2

I am reading text from PDF using pdfbox library and saving it in text file. It reads hidden text as well which is not visible when PDF is viewed through PDF Reader. My requirement is to get some characteristics of these hidden text which can distinguish it from normal text.

jkj
  • 25
  • 5
  • For some ideas have a look at the [questions of D.F. Stones](https://stackoverflow.com/users/9123040/d-f-stones?tab=questions) and the respective answers; here a number of options have been visited. – mkl Sep 17 '20 at 17:30
  • Thanks @mkl for sharing your views. I came across few solutions shared by you and tried applying it and it did work to remove some of the hidden text of PDF. But still there is some hidden text in the PDF which is rotated at particular angle and I need to remove that text as well from the output. Could you please share some of your insights to resolve this issue? – jkj Sep 23 '20 at 07:28
  • FYI.. I used the solution mentioned here. https://stackoverflow.com/questions/47908124/pdfbox-removing-invisible-text-by-clip-filling-paths-issue – jkj Sep 23 '20 at 07:29
  • *"But still there is some hidden text in the PDF which is rotated at particular angle and I need to remove that text as well from the output. Could you please share some of your insights to resolve this issue?"* - Please share the PDF in question for analysis. – mkl Sep 23 '20 at 15:26
  • @mkl https://drive.google.com/file/d/1jFhF9y8jh_tr9POU258Fvn9WDRGdv-4-/view?usp=drivesdk – jkj Sep 24 '20 at 06:20
  • The "DRAFT - UNAUDITED" in that file is drawn in white (CMYK 0 0 0 0 to be exact) very early in the page drawing process. Thus, it is *not invisible* as in *covered by something* or *outside the current clip path*, it is white text on a white background in plain sight. – mkl Sep 24 '20 at 13:58
  • Ok fine. I have another PDF which has same text in silver color. How to identify and remove text here? Could you please check and guide me? https://drive.google.com/file/d/1bEcpJheSWTl29B1SGheSv34k9S6VIMeb/view?usp=drivesdk – jkj Sep 25 '20 at 13:04
  • The *silver* actually is a specific gray with value 0.753 in a Gray Gamma 2.2 XYZ **ICCBased** colorspace. – mkl Sep 25 '20 at 14:31
  • By the way: *"How to identify and remove text here?"* - By *remove text* do you mean actually removing it from the PDF (to prevent it from appearing in copy&paste from the viewer) or merely from the text you extract? – mkl Sep 25 '20 at 17:23
  • I meant from text that is extracted – jkj Sep 25 '20 at 19:54
  • @mkl so how to remove this silver invisible text? – jkj Sep 26 '20 at 14:19

1 Answers1

1

One possible criterion for the texts to ignore in your example files is the text color, pure CMYK white in one case, 0.753 in a Gray Gamma 2.2 XYZ ICCBased colorspace in the other case.

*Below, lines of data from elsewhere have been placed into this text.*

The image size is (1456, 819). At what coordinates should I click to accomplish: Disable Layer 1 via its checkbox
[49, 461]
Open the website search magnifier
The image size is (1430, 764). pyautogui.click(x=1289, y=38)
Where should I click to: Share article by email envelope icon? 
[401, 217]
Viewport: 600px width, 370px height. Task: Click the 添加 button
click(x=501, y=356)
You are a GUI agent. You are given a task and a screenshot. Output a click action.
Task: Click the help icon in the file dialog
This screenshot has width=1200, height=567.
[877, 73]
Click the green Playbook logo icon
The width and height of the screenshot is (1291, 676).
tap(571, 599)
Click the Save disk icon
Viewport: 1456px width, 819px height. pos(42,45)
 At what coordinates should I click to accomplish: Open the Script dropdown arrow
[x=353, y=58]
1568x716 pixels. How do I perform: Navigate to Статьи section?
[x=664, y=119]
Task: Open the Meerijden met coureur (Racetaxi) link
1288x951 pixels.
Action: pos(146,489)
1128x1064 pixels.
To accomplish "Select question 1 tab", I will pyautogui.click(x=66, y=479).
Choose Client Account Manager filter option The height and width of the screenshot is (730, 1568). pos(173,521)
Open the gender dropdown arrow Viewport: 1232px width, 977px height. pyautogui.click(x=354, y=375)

So let's extend the text stripper by a color filtering option. This in particular means adding operator processors for color setting instructions as the PDFTextStripper by default ignores them:

public class PDFFilteringTextStripper extends PDFTextStripper {
    public interface TextStripperFilter {
        public boolean accept(TextPosition text, PDGraphicsState graphicsState);
    }

    public PDFFilteringTextStripper(TextStripperFilter filter) throws IOException {
        addOperator(new org.apache.pdfbox.contentstream.operator.color.SetStrokingColorSpace());
        addOperator(new org.apache.pdfbox.contentstream.operator.color.SetNonStrokingColorSpace());
        addOperator(new org.apache.pdfbox.contentstream.operator.color.SetStrokingColor());
        addOperator(new org.apache.pdfbox.contentstream.operator.color.SetNonStrokingColor());
        addOperator(new org.apache.pdfbox.contentstream.operator.color.SetStrokingColorN());
        addOperator(new org.apache.pdfbox.contentstream.operator.color.SetNonStrokingColorN());
        addOperator(new org.apache.pdfbox.contentstream.operator.color.SetStrokingDeviceGrayColor());
        addOperator(new org.apache.pdfbox.contentstream.operator.color.SetNonStrokingDeviceGrayColor());
        addOperator(new org.apache.pdfbox.contentstream.operator.color.SetStrokingDeviceRGBColor());
        addOperator(new org.apache.pdfbox.contentstream.operator.color.SetNonStrokingDeviceRGBColor());
        addOperator(new org.apache.pdfbox.contentstream.operator.color.SetStrokingDeviceCMYKColor());
        addOperator(new org.apache.pdfbox.contentstream.operator.color.SetNonStrokingDeviceCMYKColor());

        this.filter = filter;
    }

    @Override
    protected void processTextPosition(TextPosition text) {
        PDGraphicsState graphicsState = getGraphicsState();
        if (filter.accept(text, graphicsState))
            super.processTextPosition(text);
    }

    final TextStripperFilter filter;
}

(PDFFilteringTextStripper class)

Using that text stripper class, we can filter the white text from the first example PDF like this:

float[] colorToFilter = new float[] {0,0,0,0};

PDDocument document = ...;
PDFFilteringTextStripper stripper = new PDFFilteringTextStripper((text, gs) -> {
    PDColor color = gs.getNonStrokingColor();
    return color == null || !((color.getColorSpace() instanceof PDDeviceCMYK) && Arrays.equals(color.getComponents(), colorToFilter));
});
String text = stripper.getText(document);

(ExtractFilteredText test testExtractNoWhiteText...)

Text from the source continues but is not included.